Your goal:
Pick out each line of the entries below that contains the word "agent", and copy those lines. Case counts.
======== Exercise input
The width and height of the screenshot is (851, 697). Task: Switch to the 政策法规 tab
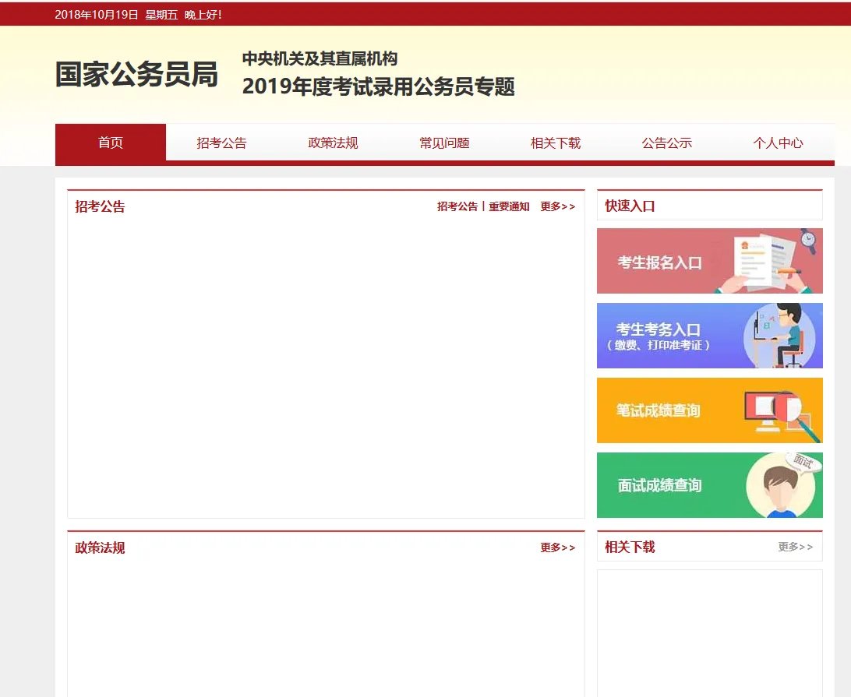[x=332, y=143]
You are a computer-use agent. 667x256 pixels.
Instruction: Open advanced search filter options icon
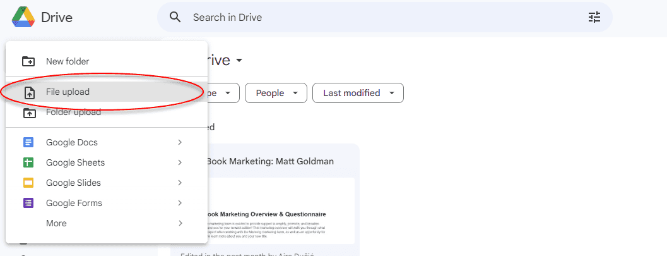point(594,17)
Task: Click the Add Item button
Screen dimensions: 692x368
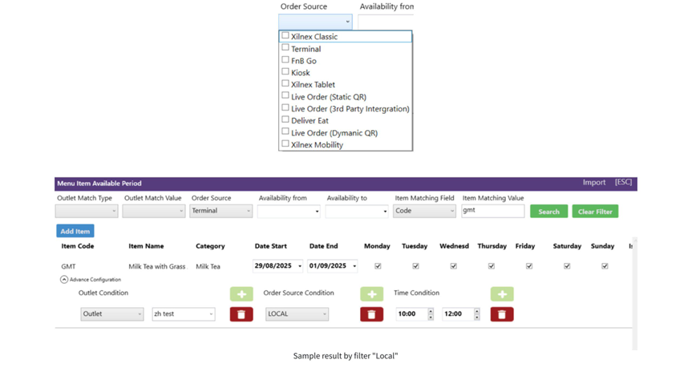Action: pyautogui.click(x=75, y=231)
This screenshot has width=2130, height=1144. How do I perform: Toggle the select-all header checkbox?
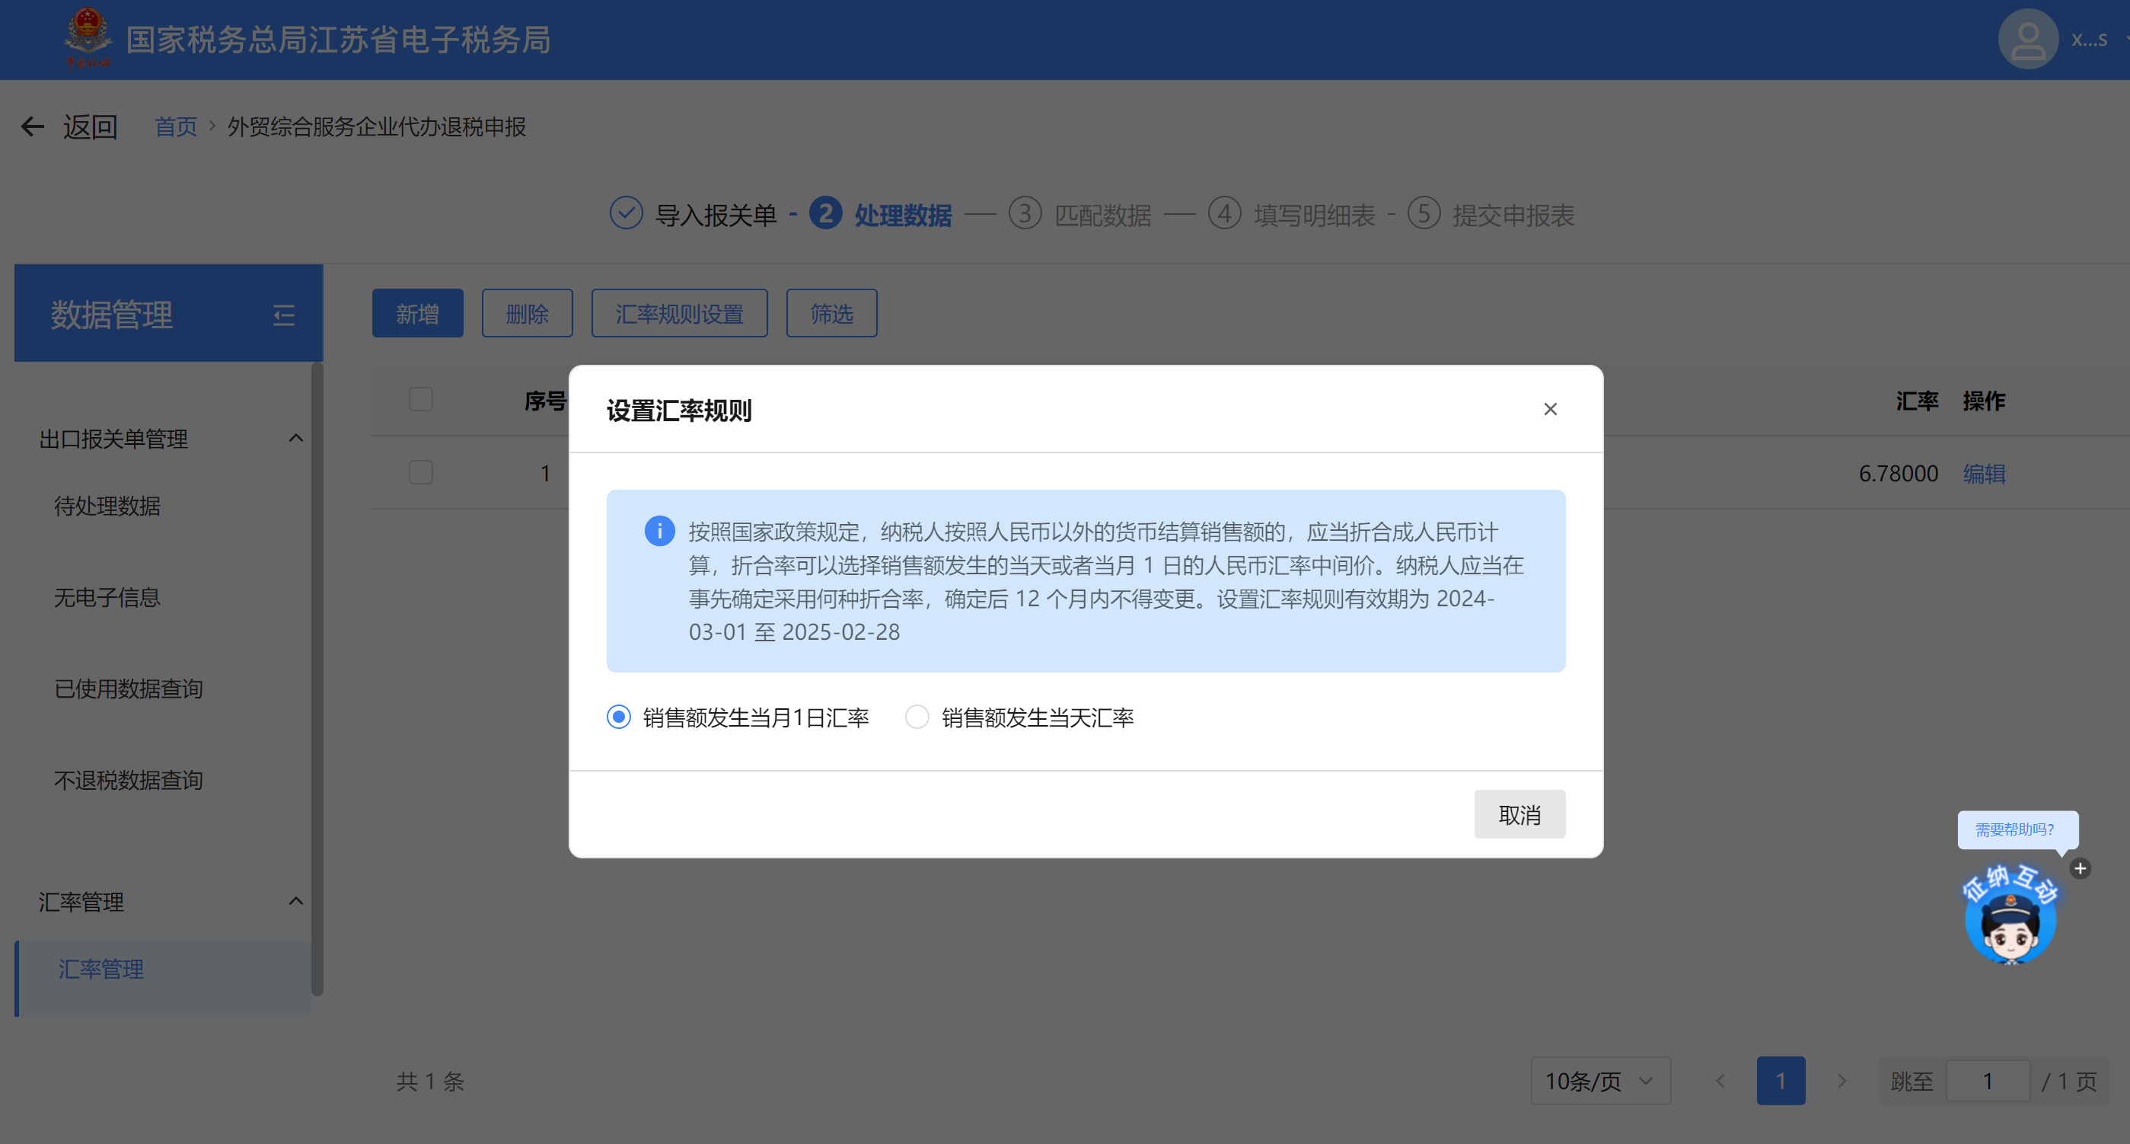(421, 400)
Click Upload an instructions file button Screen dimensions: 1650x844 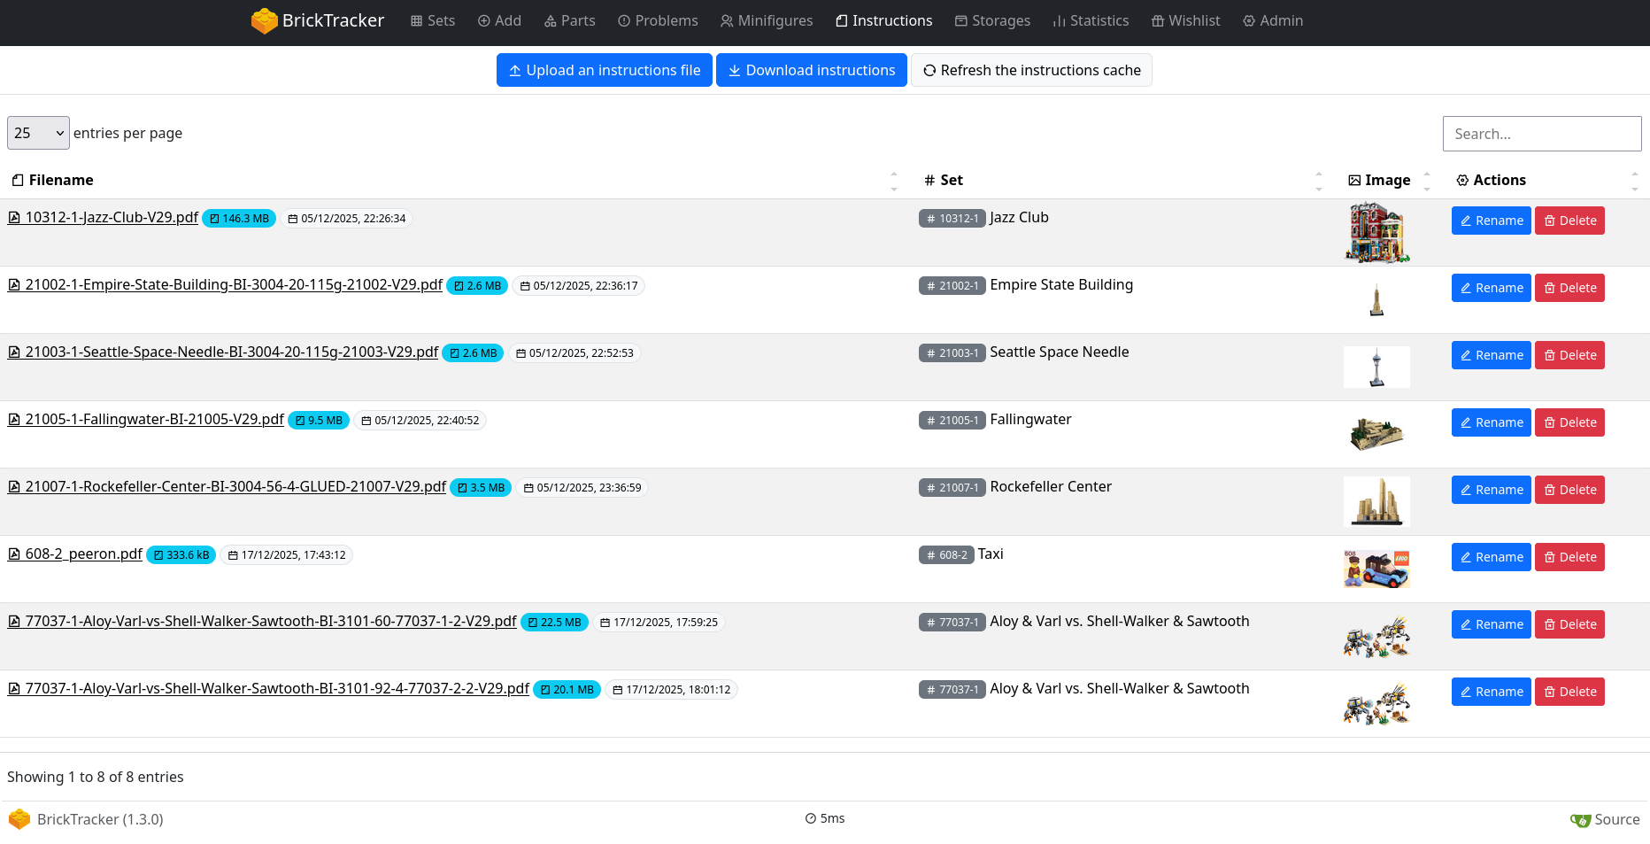pos(604,71)
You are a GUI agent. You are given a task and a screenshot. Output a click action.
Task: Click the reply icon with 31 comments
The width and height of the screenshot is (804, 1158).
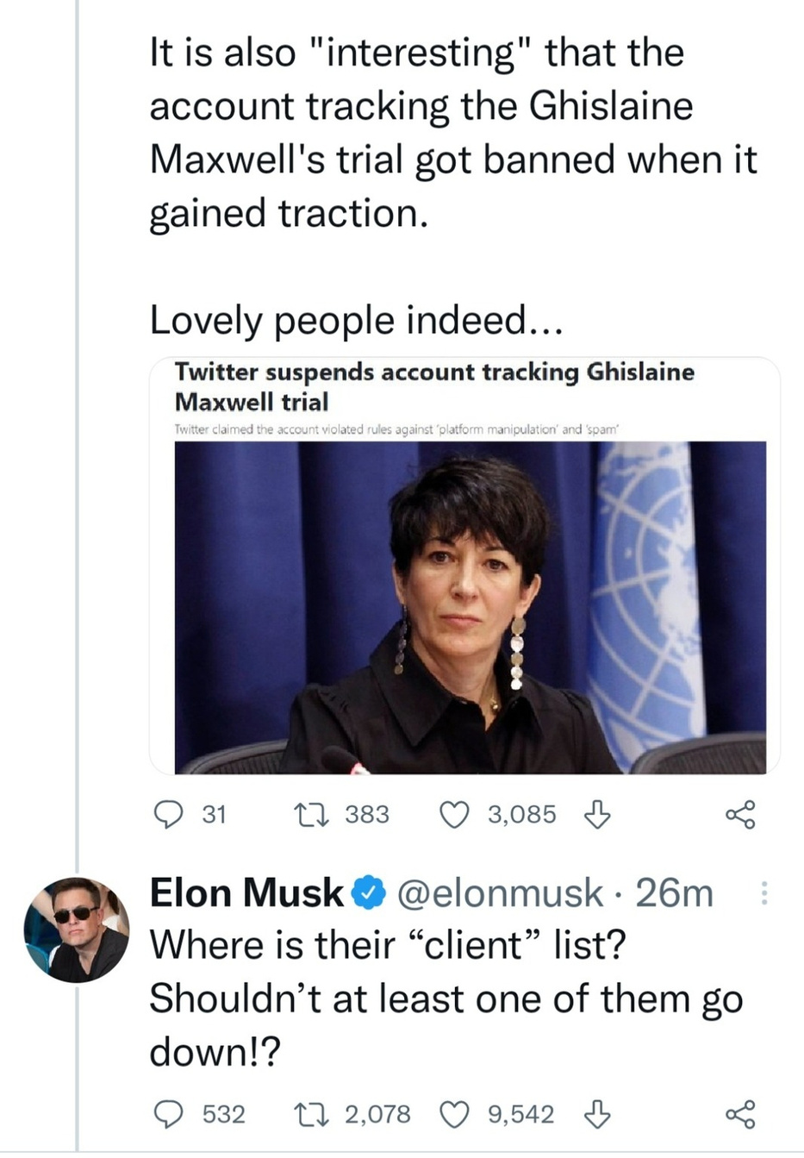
================
Output of the exercise:
You are a computer-use agent. 667x256 pixels.
You are a GUI agent. You are given a task and a screenshot. Output a click action.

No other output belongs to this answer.